Of all the lines below, output only those starting at the one with "The width and height of the screenshot is (816, 1059)." and ending at the one with "You are a computer-use agent. The height", both ends included, exactly as written.
-------- Data records --------
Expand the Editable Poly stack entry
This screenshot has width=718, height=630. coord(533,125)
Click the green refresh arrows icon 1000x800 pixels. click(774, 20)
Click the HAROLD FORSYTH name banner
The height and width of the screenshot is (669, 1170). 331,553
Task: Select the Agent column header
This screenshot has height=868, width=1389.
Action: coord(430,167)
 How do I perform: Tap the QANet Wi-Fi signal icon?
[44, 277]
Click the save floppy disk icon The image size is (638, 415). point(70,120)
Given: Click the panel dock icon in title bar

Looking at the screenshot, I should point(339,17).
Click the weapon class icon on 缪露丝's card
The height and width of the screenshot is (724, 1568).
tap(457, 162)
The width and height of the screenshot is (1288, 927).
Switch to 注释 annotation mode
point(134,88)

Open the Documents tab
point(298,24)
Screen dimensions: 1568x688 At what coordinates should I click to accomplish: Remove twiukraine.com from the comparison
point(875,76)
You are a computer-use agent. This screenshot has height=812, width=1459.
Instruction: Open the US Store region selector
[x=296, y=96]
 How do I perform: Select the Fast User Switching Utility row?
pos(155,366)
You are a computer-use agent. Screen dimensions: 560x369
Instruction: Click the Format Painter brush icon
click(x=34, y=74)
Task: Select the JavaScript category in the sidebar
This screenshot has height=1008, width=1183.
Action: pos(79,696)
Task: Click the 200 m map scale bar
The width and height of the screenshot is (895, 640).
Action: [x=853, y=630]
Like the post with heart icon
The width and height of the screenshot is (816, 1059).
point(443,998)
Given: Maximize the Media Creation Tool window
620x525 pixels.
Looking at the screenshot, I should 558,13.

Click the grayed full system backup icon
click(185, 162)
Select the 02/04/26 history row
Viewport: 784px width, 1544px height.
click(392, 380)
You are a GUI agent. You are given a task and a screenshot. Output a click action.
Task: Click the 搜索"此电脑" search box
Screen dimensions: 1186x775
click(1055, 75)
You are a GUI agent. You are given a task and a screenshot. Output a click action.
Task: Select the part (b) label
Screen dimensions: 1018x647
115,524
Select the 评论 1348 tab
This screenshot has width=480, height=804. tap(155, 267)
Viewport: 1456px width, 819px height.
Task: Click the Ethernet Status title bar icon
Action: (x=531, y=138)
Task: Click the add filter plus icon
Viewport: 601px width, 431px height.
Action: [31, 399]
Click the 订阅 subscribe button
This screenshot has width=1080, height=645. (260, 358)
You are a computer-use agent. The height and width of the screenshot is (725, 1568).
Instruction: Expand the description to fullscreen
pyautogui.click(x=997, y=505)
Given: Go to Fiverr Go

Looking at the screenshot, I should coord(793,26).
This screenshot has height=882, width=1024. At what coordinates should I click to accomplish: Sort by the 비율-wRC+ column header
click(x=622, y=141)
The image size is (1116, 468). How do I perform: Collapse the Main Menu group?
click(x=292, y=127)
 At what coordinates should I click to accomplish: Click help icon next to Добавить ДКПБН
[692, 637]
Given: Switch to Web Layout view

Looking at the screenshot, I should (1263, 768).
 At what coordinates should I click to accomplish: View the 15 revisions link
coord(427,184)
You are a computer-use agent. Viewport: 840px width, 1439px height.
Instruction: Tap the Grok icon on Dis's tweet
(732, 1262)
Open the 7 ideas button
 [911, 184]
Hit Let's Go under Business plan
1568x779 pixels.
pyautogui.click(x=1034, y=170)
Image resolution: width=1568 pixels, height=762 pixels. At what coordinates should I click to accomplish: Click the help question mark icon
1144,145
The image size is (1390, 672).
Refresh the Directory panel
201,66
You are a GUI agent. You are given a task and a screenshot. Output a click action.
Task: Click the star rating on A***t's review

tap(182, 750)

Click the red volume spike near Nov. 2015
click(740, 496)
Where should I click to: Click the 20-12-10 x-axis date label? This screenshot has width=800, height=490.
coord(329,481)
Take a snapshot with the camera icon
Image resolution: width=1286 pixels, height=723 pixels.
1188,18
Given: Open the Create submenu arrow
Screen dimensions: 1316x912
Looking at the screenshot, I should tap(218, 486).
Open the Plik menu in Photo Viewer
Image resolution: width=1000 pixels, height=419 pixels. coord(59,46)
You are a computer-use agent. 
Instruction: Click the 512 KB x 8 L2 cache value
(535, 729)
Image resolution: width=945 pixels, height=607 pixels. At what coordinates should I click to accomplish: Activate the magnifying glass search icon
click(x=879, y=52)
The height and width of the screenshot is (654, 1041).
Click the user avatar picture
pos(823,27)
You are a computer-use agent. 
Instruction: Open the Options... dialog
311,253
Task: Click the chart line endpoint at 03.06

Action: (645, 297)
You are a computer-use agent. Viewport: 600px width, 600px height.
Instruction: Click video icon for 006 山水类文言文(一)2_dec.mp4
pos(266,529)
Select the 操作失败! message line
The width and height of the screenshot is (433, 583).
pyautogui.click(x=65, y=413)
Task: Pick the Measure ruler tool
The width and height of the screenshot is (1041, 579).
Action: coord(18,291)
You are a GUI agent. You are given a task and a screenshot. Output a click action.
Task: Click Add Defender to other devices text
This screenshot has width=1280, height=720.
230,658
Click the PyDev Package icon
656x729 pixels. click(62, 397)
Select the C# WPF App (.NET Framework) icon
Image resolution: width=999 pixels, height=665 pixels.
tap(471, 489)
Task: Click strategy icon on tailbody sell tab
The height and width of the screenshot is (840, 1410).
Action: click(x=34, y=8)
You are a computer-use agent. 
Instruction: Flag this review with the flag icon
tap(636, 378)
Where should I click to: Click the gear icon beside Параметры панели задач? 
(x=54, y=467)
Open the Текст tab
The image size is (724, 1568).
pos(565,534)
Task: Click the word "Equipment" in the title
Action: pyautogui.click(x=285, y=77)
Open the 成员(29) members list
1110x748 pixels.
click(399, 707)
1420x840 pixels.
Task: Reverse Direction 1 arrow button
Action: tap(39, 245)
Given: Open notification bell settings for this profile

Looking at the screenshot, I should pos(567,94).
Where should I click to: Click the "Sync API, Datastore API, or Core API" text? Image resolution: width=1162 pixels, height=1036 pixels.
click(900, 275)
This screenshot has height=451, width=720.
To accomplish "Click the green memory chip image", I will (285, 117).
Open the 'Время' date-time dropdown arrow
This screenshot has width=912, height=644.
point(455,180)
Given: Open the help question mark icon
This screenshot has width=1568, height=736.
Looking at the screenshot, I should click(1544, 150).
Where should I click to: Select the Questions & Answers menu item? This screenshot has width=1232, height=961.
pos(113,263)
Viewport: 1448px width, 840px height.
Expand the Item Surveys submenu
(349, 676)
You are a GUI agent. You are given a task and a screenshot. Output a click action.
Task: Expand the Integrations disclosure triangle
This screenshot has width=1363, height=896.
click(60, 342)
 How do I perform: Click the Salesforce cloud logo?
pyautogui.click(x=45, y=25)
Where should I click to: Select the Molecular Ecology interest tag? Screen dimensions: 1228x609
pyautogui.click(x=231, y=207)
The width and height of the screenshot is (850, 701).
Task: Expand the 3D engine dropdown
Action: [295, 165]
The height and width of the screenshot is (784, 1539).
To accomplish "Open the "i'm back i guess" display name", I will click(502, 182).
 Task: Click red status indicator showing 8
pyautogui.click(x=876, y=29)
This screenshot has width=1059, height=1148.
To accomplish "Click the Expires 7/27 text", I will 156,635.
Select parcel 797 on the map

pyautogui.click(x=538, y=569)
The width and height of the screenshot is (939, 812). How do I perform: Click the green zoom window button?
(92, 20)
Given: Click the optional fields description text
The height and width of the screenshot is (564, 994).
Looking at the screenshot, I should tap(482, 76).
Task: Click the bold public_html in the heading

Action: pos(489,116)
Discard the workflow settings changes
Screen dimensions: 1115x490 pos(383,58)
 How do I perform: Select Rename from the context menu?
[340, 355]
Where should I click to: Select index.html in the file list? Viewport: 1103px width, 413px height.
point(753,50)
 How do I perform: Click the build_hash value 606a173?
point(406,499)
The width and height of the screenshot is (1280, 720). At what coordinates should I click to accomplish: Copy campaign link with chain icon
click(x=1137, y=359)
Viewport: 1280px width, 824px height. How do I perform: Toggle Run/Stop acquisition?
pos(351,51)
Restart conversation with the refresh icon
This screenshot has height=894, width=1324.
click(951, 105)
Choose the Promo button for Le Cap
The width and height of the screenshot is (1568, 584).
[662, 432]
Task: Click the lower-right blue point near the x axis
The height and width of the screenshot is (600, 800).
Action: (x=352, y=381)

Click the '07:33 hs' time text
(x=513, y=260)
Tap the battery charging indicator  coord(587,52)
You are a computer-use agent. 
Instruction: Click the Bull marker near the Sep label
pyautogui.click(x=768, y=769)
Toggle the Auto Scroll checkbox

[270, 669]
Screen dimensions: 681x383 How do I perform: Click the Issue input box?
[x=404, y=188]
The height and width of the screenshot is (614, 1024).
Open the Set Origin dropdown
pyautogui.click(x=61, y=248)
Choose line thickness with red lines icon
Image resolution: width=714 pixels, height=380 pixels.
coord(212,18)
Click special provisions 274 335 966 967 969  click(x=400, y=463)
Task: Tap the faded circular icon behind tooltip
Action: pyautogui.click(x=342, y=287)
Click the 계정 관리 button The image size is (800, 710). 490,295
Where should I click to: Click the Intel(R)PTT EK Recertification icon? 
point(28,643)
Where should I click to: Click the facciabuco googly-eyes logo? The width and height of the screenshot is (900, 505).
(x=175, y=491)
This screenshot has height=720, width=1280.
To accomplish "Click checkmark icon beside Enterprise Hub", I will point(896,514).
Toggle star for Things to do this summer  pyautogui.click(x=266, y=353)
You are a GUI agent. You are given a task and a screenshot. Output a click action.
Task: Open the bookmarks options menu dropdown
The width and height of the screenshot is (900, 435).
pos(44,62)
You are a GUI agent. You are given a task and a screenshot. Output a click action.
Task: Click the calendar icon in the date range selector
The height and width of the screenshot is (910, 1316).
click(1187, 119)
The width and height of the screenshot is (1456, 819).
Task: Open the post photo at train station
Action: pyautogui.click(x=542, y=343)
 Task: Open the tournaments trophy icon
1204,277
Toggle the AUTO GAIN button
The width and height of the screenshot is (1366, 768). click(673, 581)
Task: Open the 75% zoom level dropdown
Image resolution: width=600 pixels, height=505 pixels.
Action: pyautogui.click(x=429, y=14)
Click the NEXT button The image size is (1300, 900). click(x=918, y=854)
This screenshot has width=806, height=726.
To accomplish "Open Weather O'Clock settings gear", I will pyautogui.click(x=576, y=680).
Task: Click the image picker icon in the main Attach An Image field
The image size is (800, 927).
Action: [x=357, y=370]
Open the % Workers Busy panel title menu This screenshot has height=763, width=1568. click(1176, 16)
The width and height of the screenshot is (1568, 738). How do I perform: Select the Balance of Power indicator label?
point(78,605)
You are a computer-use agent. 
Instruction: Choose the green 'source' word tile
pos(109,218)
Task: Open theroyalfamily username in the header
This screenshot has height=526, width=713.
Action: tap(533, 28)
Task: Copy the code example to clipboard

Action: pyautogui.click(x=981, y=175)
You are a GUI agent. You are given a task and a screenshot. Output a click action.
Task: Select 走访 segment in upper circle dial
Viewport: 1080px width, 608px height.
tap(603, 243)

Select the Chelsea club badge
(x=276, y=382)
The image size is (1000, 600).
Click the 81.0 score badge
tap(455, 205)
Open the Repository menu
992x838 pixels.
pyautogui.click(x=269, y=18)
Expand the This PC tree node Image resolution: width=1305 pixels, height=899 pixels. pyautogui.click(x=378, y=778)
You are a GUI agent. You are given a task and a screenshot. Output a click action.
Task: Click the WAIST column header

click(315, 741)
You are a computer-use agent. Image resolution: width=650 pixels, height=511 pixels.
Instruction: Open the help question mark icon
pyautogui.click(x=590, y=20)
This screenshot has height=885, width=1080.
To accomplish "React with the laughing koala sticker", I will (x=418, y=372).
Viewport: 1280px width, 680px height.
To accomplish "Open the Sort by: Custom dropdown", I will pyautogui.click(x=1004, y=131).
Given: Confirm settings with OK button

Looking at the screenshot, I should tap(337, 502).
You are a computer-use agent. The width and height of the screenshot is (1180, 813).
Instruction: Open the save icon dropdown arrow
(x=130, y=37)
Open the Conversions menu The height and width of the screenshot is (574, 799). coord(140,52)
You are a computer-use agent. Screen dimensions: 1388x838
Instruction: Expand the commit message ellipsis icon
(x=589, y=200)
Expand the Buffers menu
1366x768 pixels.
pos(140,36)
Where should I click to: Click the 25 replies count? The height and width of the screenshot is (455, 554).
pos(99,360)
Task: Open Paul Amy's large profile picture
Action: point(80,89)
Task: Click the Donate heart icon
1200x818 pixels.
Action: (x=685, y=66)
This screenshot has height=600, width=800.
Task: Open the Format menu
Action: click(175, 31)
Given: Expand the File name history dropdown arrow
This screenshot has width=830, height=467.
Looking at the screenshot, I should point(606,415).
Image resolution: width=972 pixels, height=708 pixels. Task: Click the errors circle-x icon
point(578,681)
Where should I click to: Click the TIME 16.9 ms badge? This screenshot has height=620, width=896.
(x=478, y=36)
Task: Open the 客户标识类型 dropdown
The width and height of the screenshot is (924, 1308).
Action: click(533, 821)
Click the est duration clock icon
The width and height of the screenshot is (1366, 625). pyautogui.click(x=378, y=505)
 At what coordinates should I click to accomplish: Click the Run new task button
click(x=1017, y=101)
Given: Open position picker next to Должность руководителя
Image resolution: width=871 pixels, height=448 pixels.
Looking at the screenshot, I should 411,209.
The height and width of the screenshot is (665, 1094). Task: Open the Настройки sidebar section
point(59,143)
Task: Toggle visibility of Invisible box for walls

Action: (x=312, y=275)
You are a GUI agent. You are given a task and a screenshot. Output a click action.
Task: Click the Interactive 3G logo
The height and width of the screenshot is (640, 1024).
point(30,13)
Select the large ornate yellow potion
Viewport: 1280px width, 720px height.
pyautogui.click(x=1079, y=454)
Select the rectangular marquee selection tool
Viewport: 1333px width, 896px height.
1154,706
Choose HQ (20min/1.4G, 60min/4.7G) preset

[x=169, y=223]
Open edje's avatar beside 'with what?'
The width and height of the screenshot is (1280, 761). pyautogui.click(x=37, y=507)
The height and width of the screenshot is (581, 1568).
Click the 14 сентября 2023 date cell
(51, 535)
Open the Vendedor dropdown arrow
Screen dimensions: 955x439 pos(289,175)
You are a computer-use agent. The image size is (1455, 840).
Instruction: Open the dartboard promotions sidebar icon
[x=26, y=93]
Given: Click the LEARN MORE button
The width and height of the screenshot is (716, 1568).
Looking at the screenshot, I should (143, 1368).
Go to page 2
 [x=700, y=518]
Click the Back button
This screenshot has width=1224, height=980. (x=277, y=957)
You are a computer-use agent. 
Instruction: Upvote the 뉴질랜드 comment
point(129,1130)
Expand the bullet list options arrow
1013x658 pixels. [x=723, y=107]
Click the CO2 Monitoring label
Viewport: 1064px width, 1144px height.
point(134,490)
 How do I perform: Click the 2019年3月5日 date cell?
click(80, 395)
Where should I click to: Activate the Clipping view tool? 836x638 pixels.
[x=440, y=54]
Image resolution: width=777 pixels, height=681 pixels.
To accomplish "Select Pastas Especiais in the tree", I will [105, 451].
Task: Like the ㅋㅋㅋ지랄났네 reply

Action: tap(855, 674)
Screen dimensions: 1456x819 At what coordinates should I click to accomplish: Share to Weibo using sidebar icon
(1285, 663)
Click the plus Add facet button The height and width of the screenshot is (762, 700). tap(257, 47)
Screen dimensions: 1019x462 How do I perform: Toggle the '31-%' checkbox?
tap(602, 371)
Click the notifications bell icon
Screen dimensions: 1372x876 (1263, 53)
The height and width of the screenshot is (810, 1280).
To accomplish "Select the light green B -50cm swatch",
--------
▶ _Exercise result_:
The width and height of the screenshot is (816, 1059).
point(443,998)
Given: Maximize the Media Creation Tool window
620x525 pixels.
Looking at the screenshot, I should 558,13.

Click the grayed full system backup icon
click(185, 162)
Select the 02/04/26 history row
Viewport: 784px width, 1544px height.
click(392, 380)
You are a GUI agent. You are given a task and a screenshot. Output a click action.
Task: Click the 搜索"此电脑" search box
Screen dimensions: 1186x775
click(1055, 75)
You are a GUI agent. You are given a task and a screenshot. Output a click action.
Task: Select the part (b) label
Screen dimensions: 1018x647
115,524
Select the 评论 1348 tab
This screenshot has width=480, height=804. tap(155, 267)
Viewport: 1456px width, 819px height.
Task: Click the Ethernet Status title bar icon
Action: (x=531, y=138)
Task: Click the add filter plus icon
Viewport: 601px width, 431px height.
Action: [31, 399]
Click the 订阅 subscribe button
This screenshot has width=1080, height=645. (260, 358)
You are a computer-use agent. The height and width of the screenshot is (725, 1568).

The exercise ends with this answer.